None of Liebling’s restaurants have survived, and most of the dishes he describes have gone too. You’d be hard pressed to find somewhere in Paris today serving larks on brochettes, quail potted with fresh grapes or spindles of filleted pike in a rich rose sauce nantua. Have we lost the sense of adventure, connection and experience that should frame eating out? Is this the “gastronomic dark time” Liebling feared was on its way? Comfort eating has its place, of course, but it is also, he suggests, a sign of arrested development, in which we forsake our ability to appreciate other cultures, other ingredients, and turn instead to the “reassuring tastes of infancy”. (TLS, Edward Chisholm)

He describes a spot of lunch he had with his friend Yves Mirande.

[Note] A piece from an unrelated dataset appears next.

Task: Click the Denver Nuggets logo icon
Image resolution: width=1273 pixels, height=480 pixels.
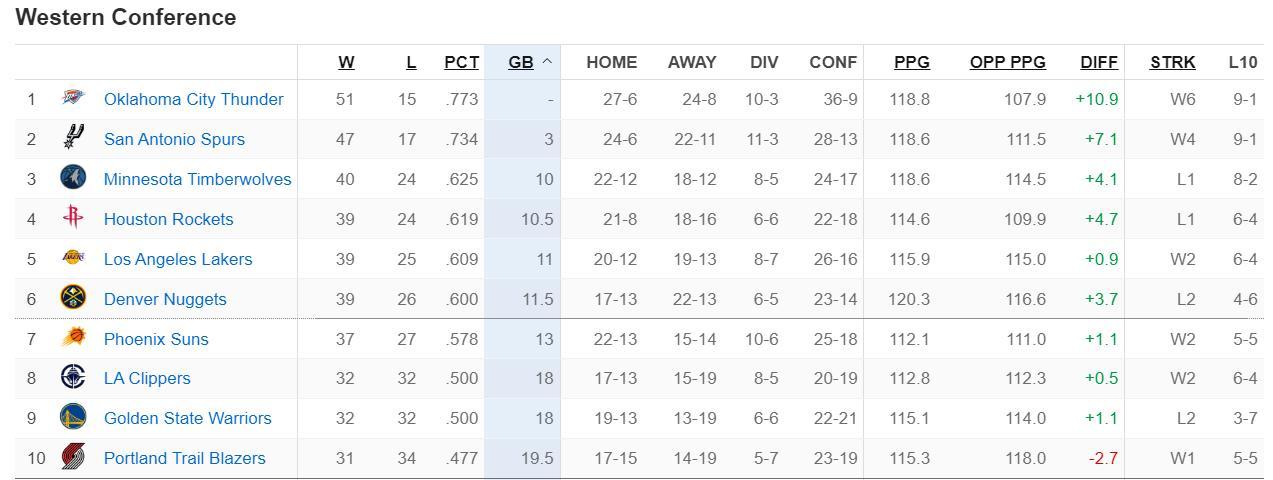Action: (73, 299)
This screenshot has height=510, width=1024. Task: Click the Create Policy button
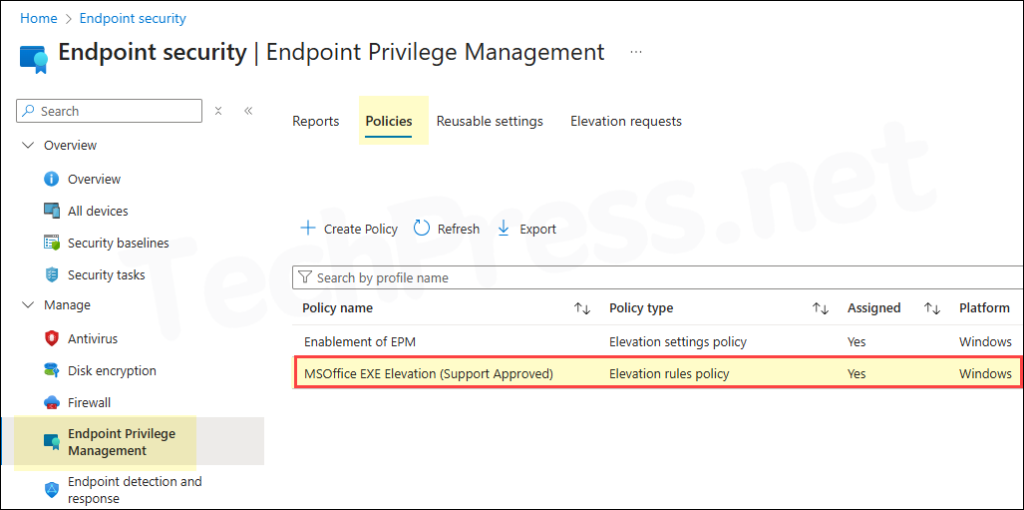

“The lunch began with a half-dozen oysters, which Mirande opened himself and served with little rounds of buttered bread. Then there was a pâté de foie gras, which we ate with the same bread, and then a slice of ham from Bayonne, which Mirande had brought back from a trip to the South. After that came a hot sausage in crust, and then a fillet of pike in a rose-coloured sauce Nantua, made with crayfish butter. The pièce de résistance was a saddle of lamb larded with anchovies, accompanied by artichokes on foie gras. We had cheeses after that – Camembert, Pont l’Evêque, and Roquefort – and finally some figs. With the oysters we drank a bottle of white Bordeaux; with the pâté and the ham, a bottle of red; with the sausage and the pike, champagne; and with the lamb, more red Bordeaux.” (Between Meals, An Appetite for Paris, by AJ Liebling)

 

5 comments

  1. My mother described my grandmother’s cooking as elemental – they simply couldn’t get the staff so she never really learnt how to cook – boiled beef and sago were emblematic of a no frills lunch with granny – displeasing guests like Leibling. Arrested development on the ingredients front didn’t stop my mother being a pretty good cook but she cooked the best sago ever which we called ‘frogs eyes’ a la creme.

  2. How interesting.We certainly have lost our hunger for such a wide variety of foods.And ironically enough instead of celebrating the wide variety of ingredients readily available from every culinary culture on the planet,the hamburger seems to be winning in popularity, sadly.One fact still remains however; hunger really is The Best sauce! Who knows what will be on the menu even fifty years from now?
    Bon appetit Christopher.

  3. Tapioca was ‘frog eyes’ in my school.
    In my husband’s business canteen the cook couldn’t spell
    Tapioca, so wrote on blackboard menu ‘slippery balls’
    Belfast humour.

  4. Tapioca, in my convent school days, was pink and stuck together in large globules – cooked by the little French girls employed by the terrifying nuns. I still have flashbacks.